Henry Simons and laissez faire

For those not up on these things Henry C. Simons was an economist at the University of Chicago - he started teaching in the department of economics and later become the first professor of economics in the law school - and author of a pamphlet, A Positive Program for Laissez Faire: Some Proposals for a Liberal Economic Policy. This work was discussed by Ronald Coase when he gave the 1992 Henry C. Simons Memorial Lecture at the University of Chicago Law School.

Coase notes that the pamphlet was more an essay in political philosophy than economics and
[...] when it did touch on economics, or at any rate on those parts of economics in which I was interested, his views were such as to provoke serious reservations. He thought that the regulation of railroads and public utilities generally had been a dismal failure. And what was his solution for this problem? He argued that "the state should face the necessity of actually taking over, owning, and managing directly, both the railroads and the utilities, and all other industries in which it is impossible to maintain effectively competitive conditions." Carrying out Simons's proposals would have involved the nationalization of a large part of American industry, perhaps the greater part. It is a strange route to laissez-faire and brings to mind the proposals of Oskar Lange and Abba Lerner for market socialism.
Strange indeed. But what of industries other than railways and utilities?
For other industries, those not candidates for nationalization, Simons said that "there still remains a real alternative to socialization, namely, the establishment and preservation of competition as the regulative agency." But how was this to be accomplished? He thought that the antitrust laws should be used to bring about a drastic restructuring of American industry. "The Federal Trade Commission must become perhaps the most powerful of our governmental agencies." I can give the flavor of Simons's approach by describing some of his proposals regarding the corporation:
There must be an outright dismantling of our gigantic corporations. . . . Few of our gigantic corporations can be defended on the ground that their present size is necessary to reasonably full exploitation of production economies: their existence is to be explained in terms of opportunities for promoter profits, personal ambitions of industrial and financial "Napoleons", and advantages of monopoly power. We should look forward to a situation in which the size of ownership units in every industry is limited to the minimum size of operating plant requisite to efficient, but highly specialized production—and even more narrowly limited, if ever necessary to the maintenance of freedom of enterprise.
What Simons had in mind is made clearer in a footnote: "It will be necessary to revise notions commonly accepted (especially by courts) as to the maximum size of firm compatible with effective competition. The general rule and ultimate objective should be that of fixing in each industry a maximum size of firm such that the results of perfect competition would be approximated even if all firms attained the maximum size. One may suggest, tentatively, that in major industries no ownership unit should produce or control more than 5 percent of the total output."
It is interesting to see that the attempt to limit the size of firms in this way is driven by desire to apply the idea of  "perfect competition" to the real world. Competition is seen in terms of an 'end state' rather than a process, as it is for the Austrian school, and so to achieve a 'competitive' outcome the real world must be forced to meet the requirements of that end state. This without considering what the actual results of such an policy would be.

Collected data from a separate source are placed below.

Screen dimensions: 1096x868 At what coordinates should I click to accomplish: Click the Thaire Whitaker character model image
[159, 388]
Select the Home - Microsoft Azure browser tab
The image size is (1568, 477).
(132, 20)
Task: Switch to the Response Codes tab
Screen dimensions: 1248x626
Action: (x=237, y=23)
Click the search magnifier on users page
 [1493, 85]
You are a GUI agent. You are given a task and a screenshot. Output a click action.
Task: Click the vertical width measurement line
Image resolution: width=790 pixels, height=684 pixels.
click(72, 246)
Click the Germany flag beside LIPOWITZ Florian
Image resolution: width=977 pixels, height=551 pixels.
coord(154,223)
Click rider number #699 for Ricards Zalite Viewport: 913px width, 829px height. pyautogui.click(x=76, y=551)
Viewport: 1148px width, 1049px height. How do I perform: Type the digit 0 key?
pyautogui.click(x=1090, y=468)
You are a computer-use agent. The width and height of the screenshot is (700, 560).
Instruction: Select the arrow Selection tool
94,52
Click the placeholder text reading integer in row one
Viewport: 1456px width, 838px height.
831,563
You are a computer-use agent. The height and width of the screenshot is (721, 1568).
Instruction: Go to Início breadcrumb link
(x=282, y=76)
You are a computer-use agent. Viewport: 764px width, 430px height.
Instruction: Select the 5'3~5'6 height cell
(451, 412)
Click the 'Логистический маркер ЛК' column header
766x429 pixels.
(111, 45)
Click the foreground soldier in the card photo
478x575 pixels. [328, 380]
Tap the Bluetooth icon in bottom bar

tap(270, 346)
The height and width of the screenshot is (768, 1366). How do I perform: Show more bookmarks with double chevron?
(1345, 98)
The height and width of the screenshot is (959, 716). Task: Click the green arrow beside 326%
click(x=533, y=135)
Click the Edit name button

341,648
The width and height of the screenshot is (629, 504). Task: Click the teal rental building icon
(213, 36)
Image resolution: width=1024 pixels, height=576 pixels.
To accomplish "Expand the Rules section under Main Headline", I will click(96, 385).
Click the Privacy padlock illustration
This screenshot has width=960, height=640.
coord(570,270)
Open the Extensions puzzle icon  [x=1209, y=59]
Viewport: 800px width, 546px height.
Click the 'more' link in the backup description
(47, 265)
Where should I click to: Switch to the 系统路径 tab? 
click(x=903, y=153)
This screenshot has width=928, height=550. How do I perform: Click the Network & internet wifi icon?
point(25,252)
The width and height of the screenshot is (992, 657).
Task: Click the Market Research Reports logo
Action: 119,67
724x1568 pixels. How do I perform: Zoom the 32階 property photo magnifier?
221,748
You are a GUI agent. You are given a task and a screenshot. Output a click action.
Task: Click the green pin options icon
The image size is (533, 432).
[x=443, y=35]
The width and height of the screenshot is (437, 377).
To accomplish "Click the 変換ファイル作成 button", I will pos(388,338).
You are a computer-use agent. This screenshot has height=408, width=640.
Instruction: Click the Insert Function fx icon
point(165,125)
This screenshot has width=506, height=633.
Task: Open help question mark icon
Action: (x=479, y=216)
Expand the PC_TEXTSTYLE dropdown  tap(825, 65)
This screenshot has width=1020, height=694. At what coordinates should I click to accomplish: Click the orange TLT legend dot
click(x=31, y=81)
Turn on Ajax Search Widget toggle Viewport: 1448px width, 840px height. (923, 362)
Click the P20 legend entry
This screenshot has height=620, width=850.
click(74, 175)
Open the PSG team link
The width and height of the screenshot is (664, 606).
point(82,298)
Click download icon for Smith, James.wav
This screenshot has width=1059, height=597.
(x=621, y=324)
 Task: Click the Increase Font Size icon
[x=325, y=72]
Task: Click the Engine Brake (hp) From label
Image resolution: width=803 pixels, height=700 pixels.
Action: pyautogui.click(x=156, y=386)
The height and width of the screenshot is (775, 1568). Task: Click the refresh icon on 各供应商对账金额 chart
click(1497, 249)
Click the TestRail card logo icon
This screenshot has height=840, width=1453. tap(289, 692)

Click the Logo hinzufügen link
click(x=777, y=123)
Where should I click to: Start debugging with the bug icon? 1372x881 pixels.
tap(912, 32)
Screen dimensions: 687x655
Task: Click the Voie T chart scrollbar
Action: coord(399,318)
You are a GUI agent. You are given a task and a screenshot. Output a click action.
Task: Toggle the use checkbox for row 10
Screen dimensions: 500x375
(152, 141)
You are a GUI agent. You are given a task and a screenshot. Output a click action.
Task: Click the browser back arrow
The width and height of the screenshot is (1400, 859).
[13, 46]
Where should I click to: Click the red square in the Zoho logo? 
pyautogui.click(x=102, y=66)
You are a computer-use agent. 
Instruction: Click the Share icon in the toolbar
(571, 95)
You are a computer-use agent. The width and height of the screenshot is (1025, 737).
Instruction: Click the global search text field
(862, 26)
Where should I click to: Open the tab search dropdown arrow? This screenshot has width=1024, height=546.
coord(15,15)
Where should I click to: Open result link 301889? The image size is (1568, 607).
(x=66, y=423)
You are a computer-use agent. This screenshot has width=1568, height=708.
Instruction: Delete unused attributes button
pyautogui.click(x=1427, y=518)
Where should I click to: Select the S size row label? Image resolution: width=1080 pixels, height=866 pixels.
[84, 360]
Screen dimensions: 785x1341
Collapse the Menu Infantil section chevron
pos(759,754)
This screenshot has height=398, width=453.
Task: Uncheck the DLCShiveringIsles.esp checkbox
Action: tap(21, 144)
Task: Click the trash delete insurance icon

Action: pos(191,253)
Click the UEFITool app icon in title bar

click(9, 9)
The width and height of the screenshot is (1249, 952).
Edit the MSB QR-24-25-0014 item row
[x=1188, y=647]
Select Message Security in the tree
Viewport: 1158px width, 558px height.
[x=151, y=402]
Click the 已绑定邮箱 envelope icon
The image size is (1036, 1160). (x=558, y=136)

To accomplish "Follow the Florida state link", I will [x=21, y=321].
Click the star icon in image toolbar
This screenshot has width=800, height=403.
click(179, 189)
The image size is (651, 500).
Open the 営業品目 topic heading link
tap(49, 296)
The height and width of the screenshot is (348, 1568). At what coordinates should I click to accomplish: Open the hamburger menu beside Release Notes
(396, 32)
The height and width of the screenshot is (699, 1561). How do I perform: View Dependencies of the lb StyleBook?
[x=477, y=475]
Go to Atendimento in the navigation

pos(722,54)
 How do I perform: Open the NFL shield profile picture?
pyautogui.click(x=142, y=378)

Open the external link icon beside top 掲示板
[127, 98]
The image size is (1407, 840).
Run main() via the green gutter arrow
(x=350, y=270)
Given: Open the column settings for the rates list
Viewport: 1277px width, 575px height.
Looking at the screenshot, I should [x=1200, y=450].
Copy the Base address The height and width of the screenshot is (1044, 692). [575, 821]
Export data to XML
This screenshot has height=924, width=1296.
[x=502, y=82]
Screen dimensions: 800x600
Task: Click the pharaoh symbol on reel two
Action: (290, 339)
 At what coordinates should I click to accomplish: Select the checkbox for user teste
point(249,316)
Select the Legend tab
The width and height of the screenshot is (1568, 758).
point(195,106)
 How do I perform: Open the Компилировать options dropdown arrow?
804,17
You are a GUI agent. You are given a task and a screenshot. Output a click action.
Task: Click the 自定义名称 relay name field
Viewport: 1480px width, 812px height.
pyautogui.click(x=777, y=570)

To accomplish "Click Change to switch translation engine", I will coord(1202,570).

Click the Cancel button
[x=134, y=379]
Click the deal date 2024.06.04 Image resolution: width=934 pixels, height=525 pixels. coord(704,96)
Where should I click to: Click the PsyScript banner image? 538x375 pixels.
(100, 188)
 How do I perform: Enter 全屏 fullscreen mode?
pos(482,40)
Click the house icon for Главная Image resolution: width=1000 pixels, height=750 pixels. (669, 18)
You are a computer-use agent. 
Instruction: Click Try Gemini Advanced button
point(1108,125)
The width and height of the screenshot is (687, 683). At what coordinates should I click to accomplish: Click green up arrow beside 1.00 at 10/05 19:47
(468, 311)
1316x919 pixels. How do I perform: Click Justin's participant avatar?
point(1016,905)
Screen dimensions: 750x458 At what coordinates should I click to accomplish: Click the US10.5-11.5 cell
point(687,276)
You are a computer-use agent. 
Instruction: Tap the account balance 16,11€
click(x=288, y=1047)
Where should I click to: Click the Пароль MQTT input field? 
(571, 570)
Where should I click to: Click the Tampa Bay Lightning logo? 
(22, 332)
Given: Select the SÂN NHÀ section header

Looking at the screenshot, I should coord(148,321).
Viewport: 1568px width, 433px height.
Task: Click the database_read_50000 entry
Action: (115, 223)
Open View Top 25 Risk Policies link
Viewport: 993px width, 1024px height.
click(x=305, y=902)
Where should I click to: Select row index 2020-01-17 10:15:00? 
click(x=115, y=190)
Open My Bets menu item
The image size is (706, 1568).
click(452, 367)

If this was his approach to the structure of industries, what were his views on other areas of industrial economics such as advertising,
"It is a commonplace that our vaunted efficiency in production is dissipated extravagantly in the wastes of merchandising. ... If present tendencies continue, we may soon reach a situation where most of our resources are utilized in persuading people to buy one thing rather than another, and only a minor fraction actually employed in creating things to be bought."
Coase continues by noting,
In making such statements and generally in dealing with industrial organization, Simons provides no empirical backing for his contentions, makes no serious investigation of what the effects of his proposals would be on the efficiency with which the economic system would operate, nor does he consider whether the Federal Trade Commission would be likely to do what he wanted or whether, even if it wanted to do so, it would be possible for it to acquire the information necessary to implement his proposals.
If this is a positive program for laissez faire, I hate to think what a negative one would be like!

I guess economics thinking at the University of Chicago has changed over the years. Coase notes,
Simons's approach is the very antithesis of that which was to become dominant as a result of the emergence of that new subject, law and economics. Stigler's description of Simons is eminently just: Simons was a Utopian.
While Simons's arguments may be rejected by economists today its interesting to ask how many Utopians there are outside of economics still.

Ref.: The quotes from Coase come from:
  • Coase, R.H. (1993). 'Law and Economics at Chicago', Journal of Law and Economics, 36(1, Part 2) April: 239-54.